La production du Papillona a cessé autour de 2010, en faisant un trésor rare sur le marché vintage. Sa rareté est accentuée par une anecdote curieuse : une série limitée de lampes en laque rouge vif, commandée pour une galerie milanaise en 1987, n'a jamais été largement diffusée. Seules quelques-unes existent, leur localisation étant une question de légende parmi les collectionneurs, chuchotée dans les cercles de design comme un manuscrit perdu. Rencontrer l'une d'elles, c'est entrevoir un moment où Afra et Tobia ont osé laisser leur retenue céder à une lueur d'audace.

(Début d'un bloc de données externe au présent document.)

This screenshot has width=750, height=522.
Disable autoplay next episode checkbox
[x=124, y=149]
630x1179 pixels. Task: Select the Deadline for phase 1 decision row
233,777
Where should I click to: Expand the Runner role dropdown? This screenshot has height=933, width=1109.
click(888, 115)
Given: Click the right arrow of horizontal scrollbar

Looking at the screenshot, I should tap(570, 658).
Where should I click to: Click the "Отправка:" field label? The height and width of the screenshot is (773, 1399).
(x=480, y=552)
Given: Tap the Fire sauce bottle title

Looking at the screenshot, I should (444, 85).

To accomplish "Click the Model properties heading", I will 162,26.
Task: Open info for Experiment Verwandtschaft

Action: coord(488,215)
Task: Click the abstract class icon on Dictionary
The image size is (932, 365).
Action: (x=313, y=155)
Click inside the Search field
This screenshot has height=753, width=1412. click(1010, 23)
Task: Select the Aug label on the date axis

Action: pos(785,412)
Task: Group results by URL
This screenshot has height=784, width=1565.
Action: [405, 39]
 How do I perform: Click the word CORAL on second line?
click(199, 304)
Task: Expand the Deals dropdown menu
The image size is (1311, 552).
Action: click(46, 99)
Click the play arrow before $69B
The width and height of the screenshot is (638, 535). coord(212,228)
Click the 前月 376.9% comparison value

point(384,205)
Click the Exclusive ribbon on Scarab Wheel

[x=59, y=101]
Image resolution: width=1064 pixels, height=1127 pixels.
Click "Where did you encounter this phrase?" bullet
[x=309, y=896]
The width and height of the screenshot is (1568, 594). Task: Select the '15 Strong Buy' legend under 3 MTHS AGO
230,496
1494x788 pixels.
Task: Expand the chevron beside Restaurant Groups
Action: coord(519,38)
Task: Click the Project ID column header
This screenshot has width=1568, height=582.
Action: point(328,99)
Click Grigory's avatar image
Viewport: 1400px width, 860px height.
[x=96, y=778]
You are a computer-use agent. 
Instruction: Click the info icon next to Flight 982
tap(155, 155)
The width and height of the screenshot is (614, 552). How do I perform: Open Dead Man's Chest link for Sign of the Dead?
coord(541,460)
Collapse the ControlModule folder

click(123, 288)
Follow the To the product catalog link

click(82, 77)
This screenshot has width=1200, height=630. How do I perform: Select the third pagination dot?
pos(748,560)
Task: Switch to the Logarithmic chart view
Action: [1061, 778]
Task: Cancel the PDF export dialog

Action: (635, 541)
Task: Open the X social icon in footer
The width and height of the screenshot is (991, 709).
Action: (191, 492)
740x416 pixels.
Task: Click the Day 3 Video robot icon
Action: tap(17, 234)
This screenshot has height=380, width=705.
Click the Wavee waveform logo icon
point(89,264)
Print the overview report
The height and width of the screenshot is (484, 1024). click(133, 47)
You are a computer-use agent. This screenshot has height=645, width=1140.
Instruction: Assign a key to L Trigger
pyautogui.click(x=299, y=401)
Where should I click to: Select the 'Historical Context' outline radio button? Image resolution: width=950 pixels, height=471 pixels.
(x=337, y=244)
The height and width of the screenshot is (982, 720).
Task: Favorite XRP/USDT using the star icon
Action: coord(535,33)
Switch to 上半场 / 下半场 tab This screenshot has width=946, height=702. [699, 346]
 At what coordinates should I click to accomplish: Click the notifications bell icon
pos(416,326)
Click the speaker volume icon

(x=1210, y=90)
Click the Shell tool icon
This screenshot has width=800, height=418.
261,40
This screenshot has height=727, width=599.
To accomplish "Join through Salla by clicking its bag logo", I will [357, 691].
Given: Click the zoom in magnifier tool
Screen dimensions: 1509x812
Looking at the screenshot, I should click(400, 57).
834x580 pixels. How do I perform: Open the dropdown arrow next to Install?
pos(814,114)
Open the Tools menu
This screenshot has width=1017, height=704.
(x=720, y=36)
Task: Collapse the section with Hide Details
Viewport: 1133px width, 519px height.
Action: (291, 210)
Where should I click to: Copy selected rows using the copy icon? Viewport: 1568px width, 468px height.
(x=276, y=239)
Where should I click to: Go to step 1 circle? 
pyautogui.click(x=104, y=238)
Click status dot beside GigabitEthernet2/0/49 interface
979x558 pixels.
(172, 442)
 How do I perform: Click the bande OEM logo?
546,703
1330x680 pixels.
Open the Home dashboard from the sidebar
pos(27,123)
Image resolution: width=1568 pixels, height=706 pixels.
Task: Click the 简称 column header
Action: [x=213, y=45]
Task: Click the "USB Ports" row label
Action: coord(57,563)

En sa présence, le Papillona se sent comme un compagnon plutôt qu'un objet. Ses ailes, réglables d'un toucher délicat, vous invitent à façonner la lumière comme on façonnerait une pensée — délibérément, intimement. C'est un vestige d'une époque où les Scarpas, fatigués par des décennies de création prolifique (leur rétrospective de 1985 à Queens s'étendait sur 30 000 pieds carrés, ce qui a amené la remarque ironique d'Afra au New York Times, « Peut-être avons-nous trop travaillé »), trouvaient encore de la joie à créer quelque chose qui pouvait transformer une pièce d'un simple geste. Vivre avec un Papillona est d'hériter de leur vision : un monde où la lumière n'illumine pas seulement mais rêve, où le design n'est pas seulement vu mais ressenti, comme le frôlement de l'aile d'un papillon contre la peau.